I will continue to post on Tuesdays after I have blood work to get you updated.  The blog has been a great way for me to connect with so many people all over.  It has been a long 9 months but I survived and will continue to fight.  Remember breast cancer picked a fight with the wrong chick.

Love and hugs to all of you!



Psalm 118:24

24 This is the day which the Lord hath made; we will rejoice and be glad in it.

Tuesday, October 8, 2013

Number 11 Going Down!

Counts are good enough for an infusion:)  I am starting to get ready to put on my tap shoes for that big dance next week.

It looks like a busy week this week so I will sleep good at night!

Enjoy your week.  Weather is gorgeous in KC!


Monday, October 7, 2013

No More Physical Torture

I am sorry I didn't post anything yesterday.  I had a "don't feel so hot" day.  I thought I was getting a cold and was freaking out.  I have stayed healthy this long and DO NOT want to get sick now.  I was also very tired.  So I did my "lay on the couch" day.  I did walk and make a turkey breast dinner but that was about it!

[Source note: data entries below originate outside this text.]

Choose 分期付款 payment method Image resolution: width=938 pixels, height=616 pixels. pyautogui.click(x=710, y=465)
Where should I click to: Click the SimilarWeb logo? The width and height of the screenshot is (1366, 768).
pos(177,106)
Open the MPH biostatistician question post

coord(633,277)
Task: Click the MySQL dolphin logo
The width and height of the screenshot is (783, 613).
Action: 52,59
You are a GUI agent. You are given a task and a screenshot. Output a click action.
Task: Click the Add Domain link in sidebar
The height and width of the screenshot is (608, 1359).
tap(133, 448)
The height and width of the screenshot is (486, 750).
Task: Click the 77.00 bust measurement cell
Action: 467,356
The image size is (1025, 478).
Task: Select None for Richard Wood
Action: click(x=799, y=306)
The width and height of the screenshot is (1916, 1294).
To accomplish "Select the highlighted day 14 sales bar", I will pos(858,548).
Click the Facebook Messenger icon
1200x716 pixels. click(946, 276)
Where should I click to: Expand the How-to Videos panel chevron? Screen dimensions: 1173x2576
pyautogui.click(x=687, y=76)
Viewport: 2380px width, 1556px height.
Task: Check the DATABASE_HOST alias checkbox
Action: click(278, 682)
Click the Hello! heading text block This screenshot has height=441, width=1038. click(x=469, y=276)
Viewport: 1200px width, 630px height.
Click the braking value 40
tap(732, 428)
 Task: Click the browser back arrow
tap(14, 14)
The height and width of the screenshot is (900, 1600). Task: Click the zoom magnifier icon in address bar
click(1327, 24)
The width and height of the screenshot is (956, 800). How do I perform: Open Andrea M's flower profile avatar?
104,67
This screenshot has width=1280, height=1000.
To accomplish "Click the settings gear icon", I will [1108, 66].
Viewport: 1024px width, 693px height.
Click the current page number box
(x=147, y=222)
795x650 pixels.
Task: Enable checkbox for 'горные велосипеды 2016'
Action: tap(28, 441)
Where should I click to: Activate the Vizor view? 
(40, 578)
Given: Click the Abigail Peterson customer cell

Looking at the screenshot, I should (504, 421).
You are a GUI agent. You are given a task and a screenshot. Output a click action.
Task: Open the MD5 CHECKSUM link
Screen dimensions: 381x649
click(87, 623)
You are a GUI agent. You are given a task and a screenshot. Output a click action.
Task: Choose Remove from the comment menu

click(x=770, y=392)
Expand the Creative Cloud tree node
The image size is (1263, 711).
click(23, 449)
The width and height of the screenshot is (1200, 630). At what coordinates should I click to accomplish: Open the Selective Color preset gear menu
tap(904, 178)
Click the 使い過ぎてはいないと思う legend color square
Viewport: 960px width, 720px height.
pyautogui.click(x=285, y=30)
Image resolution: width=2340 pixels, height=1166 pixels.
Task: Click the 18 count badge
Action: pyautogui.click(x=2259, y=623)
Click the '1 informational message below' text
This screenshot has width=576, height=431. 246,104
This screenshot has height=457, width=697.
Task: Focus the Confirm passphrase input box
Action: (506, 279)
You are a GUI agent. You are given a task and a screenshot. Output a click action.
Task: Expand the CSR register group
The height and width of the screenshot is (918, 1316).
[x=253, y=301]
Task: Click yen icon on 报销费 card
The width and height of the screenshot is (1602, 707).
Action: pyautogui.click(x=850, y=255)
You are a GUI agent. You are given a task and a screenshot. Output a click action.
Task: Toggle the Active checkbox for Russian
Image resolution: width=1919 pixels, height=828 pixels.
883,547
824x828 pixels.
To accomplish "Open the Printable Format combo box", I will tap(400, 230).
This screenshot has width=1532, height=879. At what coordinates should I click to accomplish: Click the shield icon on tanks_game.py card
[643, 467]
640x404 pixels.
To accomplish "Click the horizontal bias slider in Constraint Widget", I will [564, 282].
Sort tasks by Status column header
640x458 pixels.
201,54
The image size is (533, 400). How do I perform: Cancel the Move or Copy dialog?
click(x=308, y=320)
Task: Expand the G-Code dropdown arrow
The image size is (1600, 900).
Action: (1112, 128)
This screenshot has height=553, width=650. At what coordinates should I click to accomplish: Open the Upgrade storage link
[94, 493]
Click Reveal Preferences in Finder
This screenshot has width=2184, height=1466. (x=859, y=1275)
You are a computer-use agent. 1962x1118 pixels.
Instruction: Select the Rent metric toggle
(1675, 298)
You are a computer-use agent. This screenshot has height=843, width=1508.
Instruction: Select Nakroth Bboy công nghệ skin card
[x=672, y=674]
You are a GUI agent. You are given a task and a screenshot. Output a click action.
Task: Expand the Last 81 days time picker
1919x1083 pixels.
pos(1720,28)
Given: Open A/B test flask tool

I woke up this morning feeling much better.  I did my exercises and proceeded to go to my physical therapy appointment.  My range of motion is normal and all of the cording is gone!  (Thanks to Rick and the continued massage therapy he does to my arms.)  My arms are still increased in size but she is not worried about it because they are symmetrical.  Also I have put on 10 pounds with the chemo.  The chemo, steroids and increased weight haven't helped the situation.  As soon as my counts are back to normal range I will begin a yoga program with a center that specializes in breast cancer patients and lymphedema.  I also will begin to increase my walking and begin some weight bearing exercises with my arms.  She was so pleased at the progress I have made that she released me.  But I can call her anytime I think something is going on and my doctors will order a new script.  I still have a lot of precautions to take and will always need to wear my compression sleeves for many things but I must remember I still have my arms!  Finally some results!

Tomorrow marks number 11.  I haven't allowed myself to get excited yet.  Once I sit in that chair on number 12 and see that I will get that infusion...I will get exited! Since the mammogram in the middle of February until today I have just tried to "stay the course".  After next week I am not sure what the course will look like but I figure I can travel whatever way it takes me.


James 1:12 
Blessed is a man who perseveres under trial; for once he has been approved, he will receive the crown of life, which the Lord has promised to those who love Him.

Tuesday, October 1, 2013

Number 10 almost done!

Sleeping beauty is wide awake today and doing her happy dance.  Some counts still low but good enough for an infusion.  God is always good to me.  October 15th is just around the corner.  I will be at the infusion center every week until Novermber 12th.  My oncologist is a stickler about watching blood counts so will go in every Tuesday for bloodwork.  I will have a bone scan on November 5th and then a followup visit with the Dr. on the 12th.  Hopefully all will be good because after that appointment a road trip is planned to our favorite place, Henderson Park Inn, in Destin, FL.  Both Rick and I are more than ready for the ocean and beach.  Even if it is cool I will enjoy it.  I even bought a new broad brimmed hat this weekend to help me stay out of the sun.

My cousin from Portland will be in on Thursday.  I am hoping I feel well because "Bro" turns 60 on Friday and I hope to be able to have dinner with him for this celebration.   I seem to have to "play things by ear" these days.  I hope all of you have a good week.